MK Tidak Dapat Menerima Uji UU Penodaan Agama
Rabu, 13 Maret 2019
| 18:52 WIB
Zico Leonard Djagardo Simanjuntak selaku Pemohon Prinsipal hadir dalam sidang perkara Pengujian UU Penodaan Agama, Rabu (13/3) di Ruang Sidang Pleno Gedung MK. Foto Humas/Ganie.
JAKARTA, HUMAS MKRI - Mahkamah Konstitusi (MK) tidak dapat menerima permohonan yang diajukan oleh Zico Leonard Djagardo Simanjuntak terkait uji Undang-Undang Nomor 1/PNPS/Tahun 1965 tentang Pencegahan Penyalahgunaan dan/atau Penodaan Agama (UU Penodaan Agama) . Pada persidangan sebelumnya, Pemohon menyampaikan bahwa sebelumnya pernah mengajukan pengujian undang-undang yang sama terkait dengan Pasal 4 UU Penodaan Agama dan telah diputus dalam Putusan Nomor 76/PUU-XVI/2018 yang menjelaskan tidak ada persoalan konstitusionalitas terhadap norma a quo.

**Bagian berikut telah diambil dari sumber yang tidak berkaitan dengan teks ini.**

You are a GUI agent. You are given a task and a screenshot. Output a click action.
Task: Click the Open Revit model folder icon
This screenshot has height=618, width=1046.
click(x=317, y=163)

Berkaitan dengan hal ini, Hakim Konstitusi Enny Nurbaningsih yang membacakan pertimbangan hukum menyebutkan meskipun tidak terdapat permasalahan konstitusionalitas, Pemohon kembali mengajukan uji konstitusionalitas norma a quo dalam perkara yang teregistrasi Nomor 5/PUU-XVII/2019 dengan tambahan norma, yakni Pasal 1, Pasal 2, dan Pasal 3 UU Penodaan Agama. Pemohon mempermasalahkan norma a quo jika tidak dilakukan revisi oleh pembentuk undang-undang, maka akan terjadi kerugian konstitusional. Namun menurut Mahkamah, pernyataan tersebut kemudian menjadi sulit dipahami terutama terkait dengan hal yang sesungguhnya ingin dipermasalahkan Pemohon. Dengan demikian, apabila dikaitkan dengan kewenangan Mahkamah berdasarkan Pasal 24C ayat (1) UUD 1945 dan Pasal 10 UU MK, maka Mahkamah hanya dapat melakukan pengujian konstitusionalitas undang-undang terhadap UUD 1945.

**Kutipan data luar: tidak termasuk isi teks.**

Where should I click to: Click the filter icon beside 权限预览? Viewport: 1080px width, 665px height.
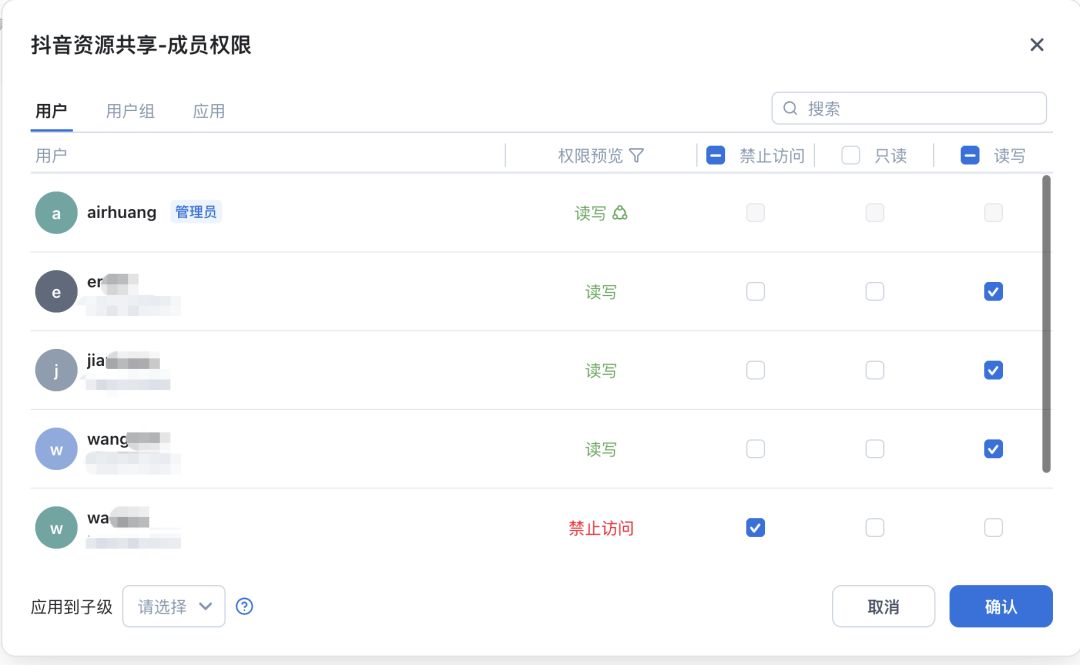(x=636, y=156)
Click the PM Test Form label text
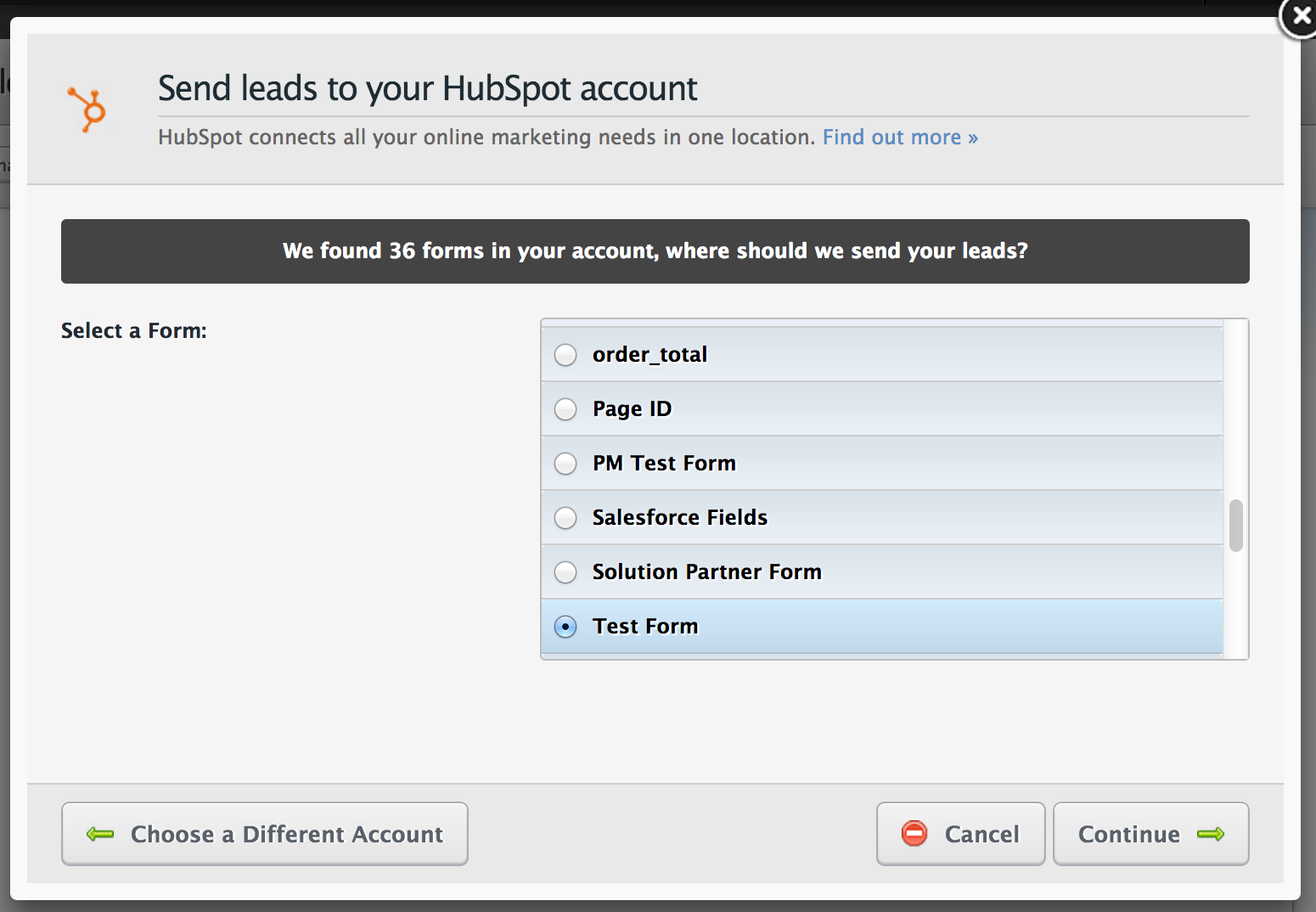The width and height of the screenshot is (1316, 912). [664, 464]
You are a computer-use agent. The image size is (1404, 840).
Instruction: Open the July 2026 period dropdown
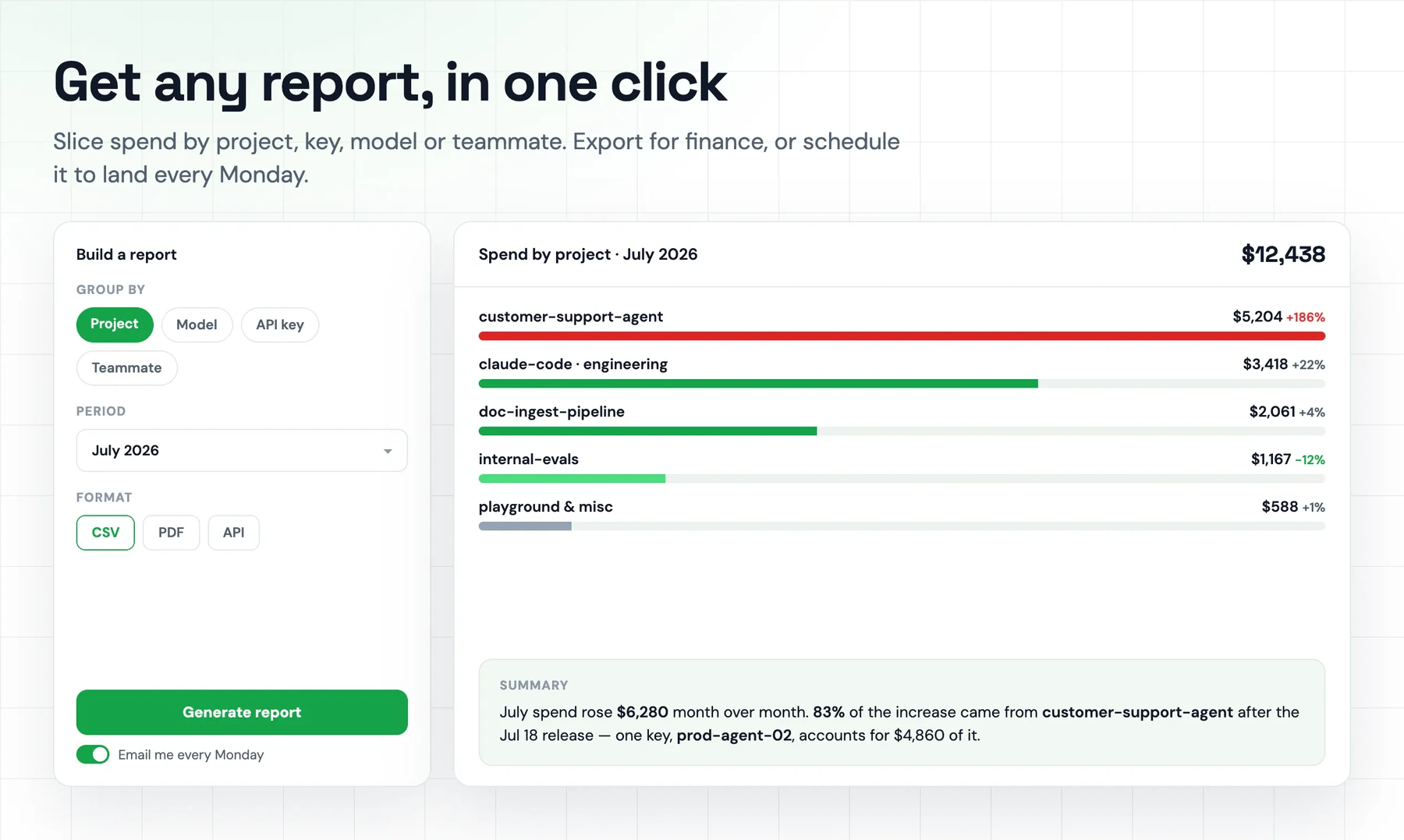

“Dengan demikian sebenarnya bukan substansi yang dapat menjadi objek permohonan di Mahkamah karena norma undang-undang yang dipersoalkan telah ternyata dan diakui Pemohon sendiri sebagai norma yang konstitusional,” terang Enny dalam sidang putusan yang digelar di Ruang Sidang Pleno MK pada Rabu (13/3/2019) yang dipimpin oleh Ketua MK Anwar Usman dengan didampingi hakim konstitusi lainnya. (Sri Pujianti/LA)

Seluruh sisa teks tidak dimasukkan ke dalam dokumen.